_Given exercise_. Rewrite the data from the line with "You are a computer-use agent. Image resolution: width=489" up to and including the line with "point(69,222)" as a numbered list, leaving out any blank lines.

_Task data_.
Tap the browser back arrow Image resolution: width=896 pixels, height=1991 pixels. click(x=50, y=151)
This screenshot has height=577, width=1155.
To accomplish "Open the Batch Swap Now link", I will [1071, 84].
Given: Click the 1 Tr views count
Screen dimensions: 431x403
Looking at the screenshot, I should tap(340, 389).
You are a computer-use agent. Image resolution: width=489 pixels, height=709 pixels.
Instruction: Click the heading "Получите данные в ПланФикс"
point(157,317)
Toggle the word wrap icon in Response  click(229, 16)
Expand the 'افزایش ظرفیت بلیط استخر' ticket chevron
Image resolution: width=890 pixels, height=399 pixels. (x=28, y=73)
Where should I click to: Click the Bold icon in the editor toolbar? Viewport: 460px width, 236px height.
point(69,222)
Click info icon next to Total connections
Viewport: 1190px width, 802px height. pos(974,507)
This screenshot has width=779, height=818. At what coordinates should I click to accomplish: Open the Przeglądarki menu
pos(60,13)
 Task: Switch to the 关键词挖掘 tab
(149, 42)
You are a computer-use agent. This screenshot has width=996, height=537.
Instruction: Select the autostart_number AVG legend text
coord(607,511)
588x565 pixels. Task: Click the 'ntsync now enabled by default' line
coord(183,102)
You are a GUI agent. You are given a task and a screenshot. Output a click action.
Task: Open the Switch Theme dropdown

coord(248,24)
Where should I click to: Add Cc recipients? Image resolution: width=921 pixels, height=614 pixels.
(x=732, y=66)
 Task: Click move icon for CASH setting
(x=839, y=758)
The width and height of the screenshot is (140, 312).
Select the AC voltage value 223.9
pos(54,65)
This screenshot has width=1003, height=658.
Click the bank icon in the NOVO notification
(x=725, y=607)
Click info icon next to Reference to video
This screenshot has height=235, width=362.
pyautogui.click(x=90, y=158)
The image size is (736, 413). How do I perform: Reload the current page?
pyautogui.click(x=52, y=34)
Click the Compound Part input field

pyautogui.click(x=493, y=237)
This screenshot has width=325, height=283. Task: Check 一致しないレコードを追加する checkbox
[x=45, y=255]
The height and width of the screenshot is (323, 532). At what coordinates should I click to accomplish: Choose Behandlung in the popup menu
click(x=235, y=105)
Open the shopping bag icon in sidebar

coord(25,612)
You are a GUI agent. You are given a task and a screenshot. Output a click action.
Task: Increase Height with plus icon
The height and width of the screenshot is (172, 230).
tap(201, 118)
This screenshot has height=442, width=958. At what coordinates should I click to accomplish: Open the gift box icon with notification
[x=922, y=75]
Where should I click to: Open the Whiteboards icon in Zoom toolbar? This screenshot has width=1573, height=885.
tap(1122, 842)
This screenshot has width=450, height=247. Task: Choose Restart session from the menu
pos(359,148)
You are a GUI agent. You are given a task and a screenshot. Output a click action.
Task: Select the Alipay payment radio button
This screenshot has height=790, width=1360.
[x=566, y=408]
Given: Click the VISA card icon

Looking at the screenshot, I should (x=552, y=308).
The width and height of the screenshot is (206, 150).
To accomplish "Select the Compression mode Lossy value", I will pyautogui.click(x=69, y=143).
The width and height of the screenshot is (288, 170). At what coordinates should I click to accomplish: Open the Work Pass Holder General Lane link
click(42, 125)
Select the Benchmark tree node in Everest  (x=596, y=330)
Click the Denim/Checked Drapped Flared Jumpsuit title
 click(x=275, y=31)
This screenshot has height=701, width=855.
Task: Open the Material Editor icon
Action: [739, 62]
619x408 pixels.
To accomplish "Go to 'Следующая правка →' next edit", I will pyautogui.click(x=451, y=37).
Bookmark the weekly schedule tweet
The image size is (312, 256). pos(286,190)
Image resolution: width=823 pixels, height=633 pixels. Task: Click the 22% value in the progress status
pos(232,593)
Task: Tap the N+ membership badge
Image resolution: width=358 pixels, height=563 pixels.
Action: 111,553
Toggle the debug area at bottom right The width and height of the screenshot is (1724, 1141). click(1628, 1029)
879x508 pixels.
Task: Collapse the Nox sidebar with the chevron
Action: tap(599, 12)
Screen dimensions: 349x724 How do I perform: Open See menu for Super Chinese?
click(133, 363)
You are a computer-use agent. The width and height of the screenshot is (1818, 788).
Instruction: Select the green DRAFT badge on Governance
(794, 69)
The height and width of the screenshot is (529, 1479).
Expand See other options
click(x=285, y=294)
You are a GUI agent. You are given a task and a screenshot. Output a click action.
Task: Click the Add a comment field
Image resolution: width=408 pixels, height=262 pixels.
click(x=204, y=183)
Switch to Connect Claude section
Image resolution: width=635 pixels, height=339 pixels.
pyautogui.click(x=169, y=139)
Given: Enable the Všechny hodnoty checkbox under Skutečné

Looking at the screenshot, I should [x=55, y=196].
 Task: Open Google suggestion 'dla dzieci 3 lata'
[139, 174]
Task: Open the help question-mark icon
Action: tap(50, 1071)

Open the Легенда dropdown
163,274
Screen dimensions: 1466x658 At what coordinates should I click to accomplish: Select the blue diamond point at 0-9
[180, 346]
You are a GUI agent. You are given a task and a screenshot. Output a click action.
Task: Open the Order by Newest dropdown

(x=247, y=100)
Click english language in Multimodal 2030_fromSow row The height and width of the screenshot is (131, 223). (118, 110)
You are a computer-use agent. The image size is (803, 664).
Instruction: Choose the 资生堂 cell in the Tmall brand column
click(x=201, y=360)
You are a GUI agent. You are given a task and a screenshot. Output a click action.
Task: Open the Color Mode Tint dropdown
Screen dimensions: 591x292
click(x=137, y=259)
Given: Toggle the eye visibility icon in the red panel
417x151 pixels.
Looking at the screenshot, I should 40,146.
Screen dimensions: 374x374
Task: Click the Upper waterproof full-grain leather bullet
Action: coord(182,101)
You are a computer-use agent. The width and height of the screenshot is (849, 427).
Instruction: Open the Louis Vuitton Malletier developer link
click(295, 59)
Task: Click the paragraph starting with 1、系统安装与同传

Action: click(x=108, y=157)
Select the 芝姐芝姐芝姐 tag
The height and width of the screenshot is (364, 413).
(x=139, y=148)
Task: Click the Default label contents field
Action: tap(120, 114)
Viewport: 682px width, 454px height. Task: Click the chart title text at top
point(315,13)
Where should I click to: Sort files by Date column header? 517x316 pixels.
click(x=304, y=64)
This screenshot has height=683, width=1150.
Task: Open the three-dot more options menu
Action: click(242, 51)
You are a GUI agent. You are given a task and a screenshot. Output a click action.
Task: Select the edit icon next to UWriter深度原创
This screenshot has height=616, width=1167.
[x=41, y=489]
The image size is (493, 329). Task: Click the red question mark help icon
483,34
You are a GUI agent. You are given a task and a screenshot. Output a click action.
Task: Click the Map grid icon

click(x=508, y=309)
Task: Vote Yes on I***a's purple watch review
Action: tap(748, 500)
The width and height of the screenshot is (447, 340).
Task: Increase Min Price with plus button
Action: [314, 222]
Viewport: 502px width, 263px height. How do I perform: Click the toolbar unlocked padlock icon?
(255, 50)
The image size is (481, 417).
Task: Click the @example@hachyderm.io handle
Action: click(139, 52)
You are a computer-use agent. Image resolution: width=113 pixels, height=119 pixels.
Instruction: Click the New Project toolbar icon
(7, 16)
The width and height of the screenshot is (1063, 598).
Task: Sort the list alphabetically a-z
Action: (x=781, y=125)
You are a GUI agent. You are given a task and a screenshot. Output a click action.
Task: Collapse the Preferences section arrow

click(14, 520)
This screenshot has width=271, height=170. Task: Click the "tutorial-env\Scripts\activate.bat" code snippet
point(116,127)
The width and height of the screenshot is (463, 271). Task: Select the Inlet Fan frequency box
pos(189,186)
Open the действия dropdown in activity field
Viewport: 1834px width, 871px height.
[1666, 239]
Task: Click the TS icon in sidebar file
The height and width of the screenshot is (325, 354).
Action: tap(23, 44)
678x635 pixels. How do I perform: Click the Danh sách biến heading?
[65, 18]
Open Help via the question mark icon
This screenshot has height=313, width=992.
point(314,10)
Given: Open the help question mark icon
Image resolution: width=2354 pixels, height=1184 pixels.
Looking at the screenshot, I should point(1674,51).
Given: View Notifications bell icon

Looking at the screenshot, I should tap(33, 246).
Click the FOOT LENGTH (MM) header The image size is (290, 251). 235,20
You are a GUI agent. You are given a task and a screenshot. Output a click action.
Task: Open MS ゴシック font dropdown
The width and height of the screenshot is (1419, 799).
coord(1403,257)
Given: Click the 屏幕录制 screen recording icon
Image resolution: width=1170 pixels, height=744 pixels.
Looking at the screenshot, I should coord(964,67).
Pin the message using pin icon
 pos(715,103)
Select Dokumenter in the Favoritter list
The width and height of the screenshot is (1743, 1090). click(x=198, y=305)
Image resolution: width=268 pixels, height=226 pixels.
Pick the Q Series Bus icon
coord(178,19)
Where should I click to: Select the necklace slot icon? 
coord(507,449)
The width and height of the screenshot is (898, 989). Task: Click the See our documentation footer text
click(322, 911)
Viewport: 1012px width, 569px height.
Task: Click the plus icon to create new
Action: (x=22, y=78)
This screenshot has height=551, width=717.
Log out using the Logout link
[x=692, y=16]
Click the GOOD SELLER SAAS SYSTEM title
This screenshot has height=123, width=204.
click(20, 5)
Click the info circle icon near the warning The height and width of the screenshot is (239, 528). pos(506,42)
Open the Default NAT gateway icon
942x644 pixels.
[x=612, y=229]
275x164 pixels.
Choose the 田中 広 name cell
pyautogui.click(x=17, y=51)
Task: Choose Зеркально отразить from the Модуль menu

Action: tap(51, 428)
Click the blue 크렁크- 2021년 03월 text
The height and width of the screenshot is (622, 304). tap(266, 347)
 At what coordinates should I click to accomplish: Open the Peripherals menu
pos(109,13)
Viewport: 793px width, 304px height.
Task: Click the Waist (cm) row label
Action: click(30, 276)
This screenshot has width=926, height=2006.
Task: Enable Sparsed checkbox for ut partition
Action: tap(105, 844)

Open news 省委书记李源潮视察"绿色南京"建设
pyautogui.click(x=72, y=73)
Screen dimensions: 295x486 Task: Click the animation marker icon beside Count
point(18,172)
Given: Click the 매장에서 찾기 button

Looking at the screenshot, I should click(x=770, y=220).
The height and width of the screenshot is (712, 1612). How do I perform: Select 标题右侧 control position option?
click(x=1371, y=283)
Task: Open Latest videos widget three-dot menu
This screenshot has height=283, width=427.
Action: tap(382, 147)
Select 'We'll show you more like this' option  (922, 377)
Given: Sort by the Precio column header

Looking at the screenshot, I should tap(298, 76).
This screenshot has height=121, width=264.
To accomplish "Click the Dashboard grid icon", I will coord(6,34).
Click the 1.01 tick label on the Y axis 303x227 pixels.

_Written reply_.
1. You are a computer-use agent. Image resolution: width=489 pixels, height=709 pixels.
2. Instruction: Click the heading "Получите данные в ПланФикс"
3. point(157,317)
4. Toggle the word wrap icon in Response  click(229, 16)
5. Expand the 'افزایش ظرفیت بلیط استخر' ticket chevron
6. Image resolution: width=890 pixels, height=399 pixels. (x=28, y=73)
7. Where should I click to: Click the Bold icon in the editor toolbar? Viewport: 460px width, 236px height.
8. point(69,222)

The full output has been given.